Over at Connor Wilson’s site, I read an article describing one of the ways John Chow was trying to build links. Connor explains that John Chow would give a link if you wrote a review about his site. The promise of a “PR-6″ link is the major incentive. In the end, Connor concludes that he was “tricked” and that one must not be evil and to not put all your faith into one thing.

Being evil is one thing (which John Chow claims to be), but being openly evil and rubbing it in the faces of the companies that can make or break you (i.e., Google) is another. There are a ton of legitimate ways to score links, but John Chow chose the easy way and consequently got punished for it.

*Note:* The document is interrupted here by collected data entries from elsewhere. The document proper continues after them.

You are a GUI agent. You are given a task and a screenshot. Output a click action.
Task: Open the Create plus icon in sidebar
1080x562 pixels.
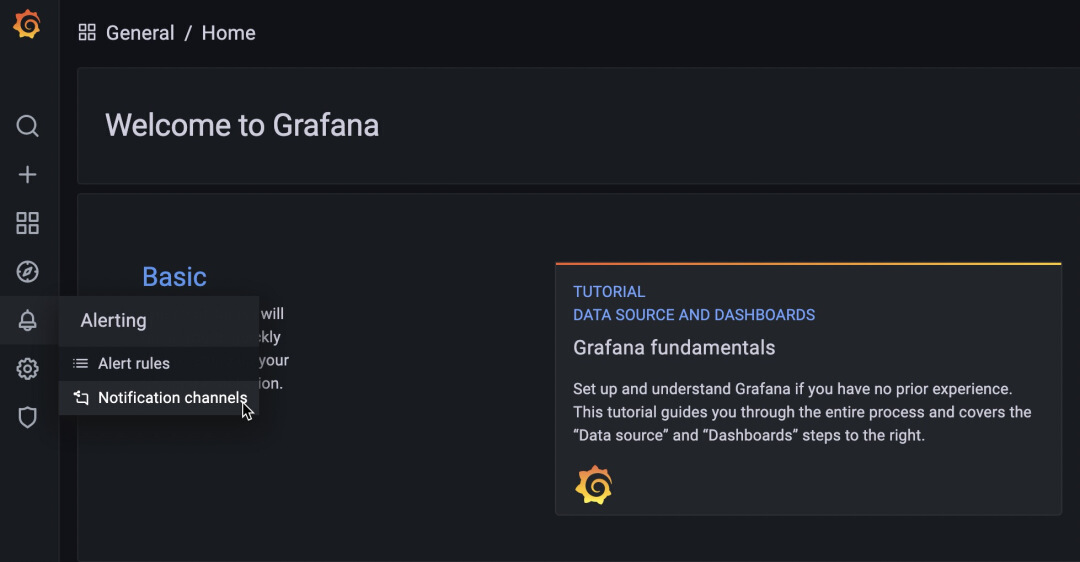pyautogui.click(x=28, y=174)
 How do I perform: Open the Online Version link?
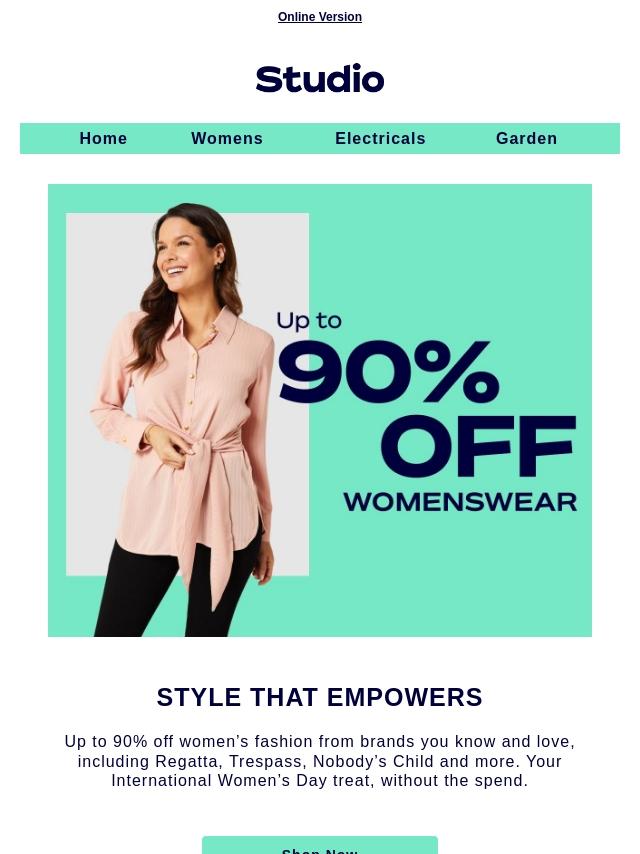pyautogui.click(x=320, y=17)
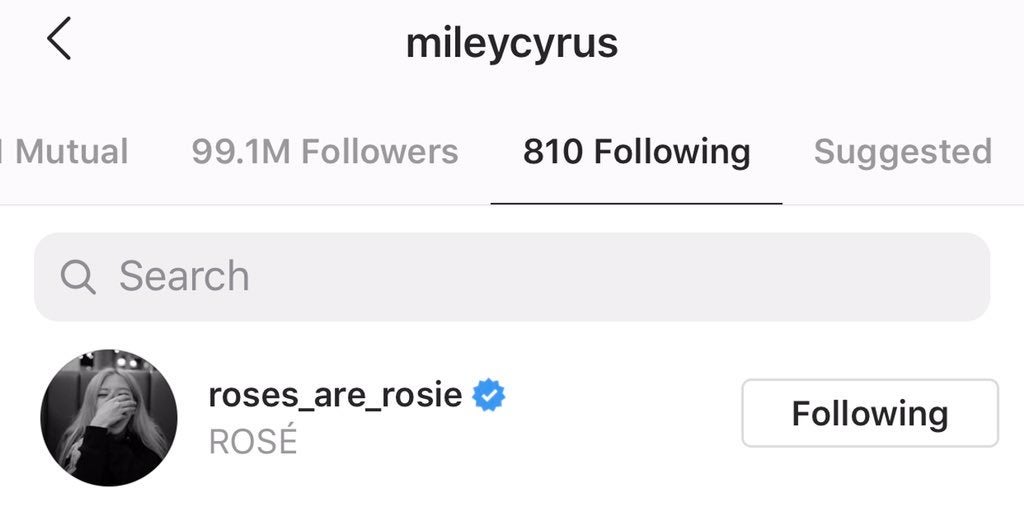View the verified account roses_are_rosie profile
Viewport: 1024px width, 516px height.
pyautogui.click(x=335, y=395)
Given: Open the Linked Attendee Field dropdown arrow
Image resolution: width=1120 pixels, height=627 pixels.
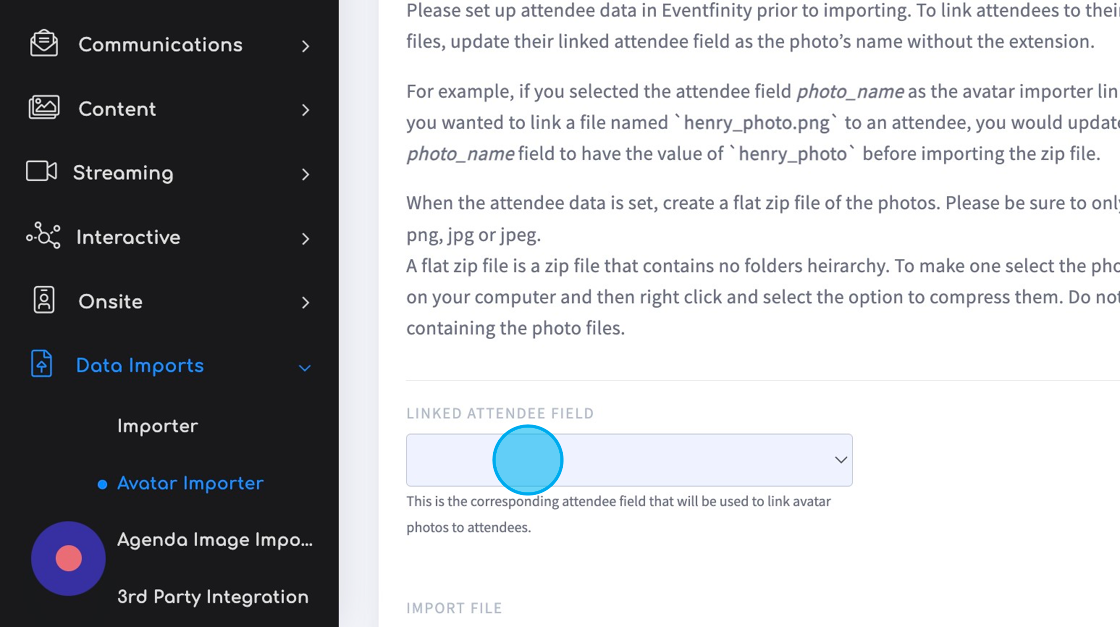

One of the ways I have tried to build links at RA Project is to give stuff away. For example, the WordPress plugin Ajax Edit Comments has helped us achieve a Technorati ranking of about 14,000. For a blog that is three months old, I think that is an awesome ranking. And all of the people who have linked to the plugin have done so legitimately because they like the product. Also, searching for the phrase “edit comments” in Google returns our website as the fourth result. Once again, this was all done legitimately using “ethical” link-building.

Reader Appreciation

Here at the Reader Appreciation Project, we also rank number one for the keywords “reader appreciation”. Is this an accident? Not really. Most, if not all, of our articles talk about some form of reader appreciation.

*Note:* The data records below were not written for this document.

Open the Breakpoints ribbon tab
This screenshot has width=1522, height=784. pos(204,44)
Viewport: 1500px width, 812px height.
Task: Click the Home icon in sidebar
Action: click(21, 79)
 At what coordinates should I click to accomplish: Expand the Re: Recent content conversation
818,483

John Chow out of all people should know how to score legitimate links and achieve a legitimate ranking. It seems, however, that he wants to take the shortcut to the quickest payoff. As a consequence, some of his readers feel “tricked” and he has gotten burned by Google.

 

Read the Discussion (7 Responses)

  • Patrick Lee says...

    http://www.alimadzi.com

    Oh, the humanity! What will happen to all of John Chow’s hapless disciples? Maybe they’ll try to hitch a ride on a passing comet. Actually they probably would if somebody promised them a PR7 backlink…

  • Sephyroth says...

    http://www.sephyroth.net

    I wonder how all those folks who paid him $10 a month for nofollow to be removed feel now….

    Sephyroth
    http://www.sephyroth.net

  • Bes says...

    http://thereasoner.com

    I also wrote a review for John Chow, and I have been thinking, as I already told you, to remove that review and tell John to not to link to my site anymore. Sure, his site has PR6 and other search engines will still consider an incoming link to my site from his to be important, but I don’t want it. We have built RA Project from the ground up using nothing but quality and belief in what we write, and I have been trying to do the same on my site since the beginning. When I wrote the John Chow review, John’s site was interest and not spammy. Now it is all about advertisements, and things like buying your comments for $10 is just plain weird. Sure, it is a brilliant business model, but in my view, no no.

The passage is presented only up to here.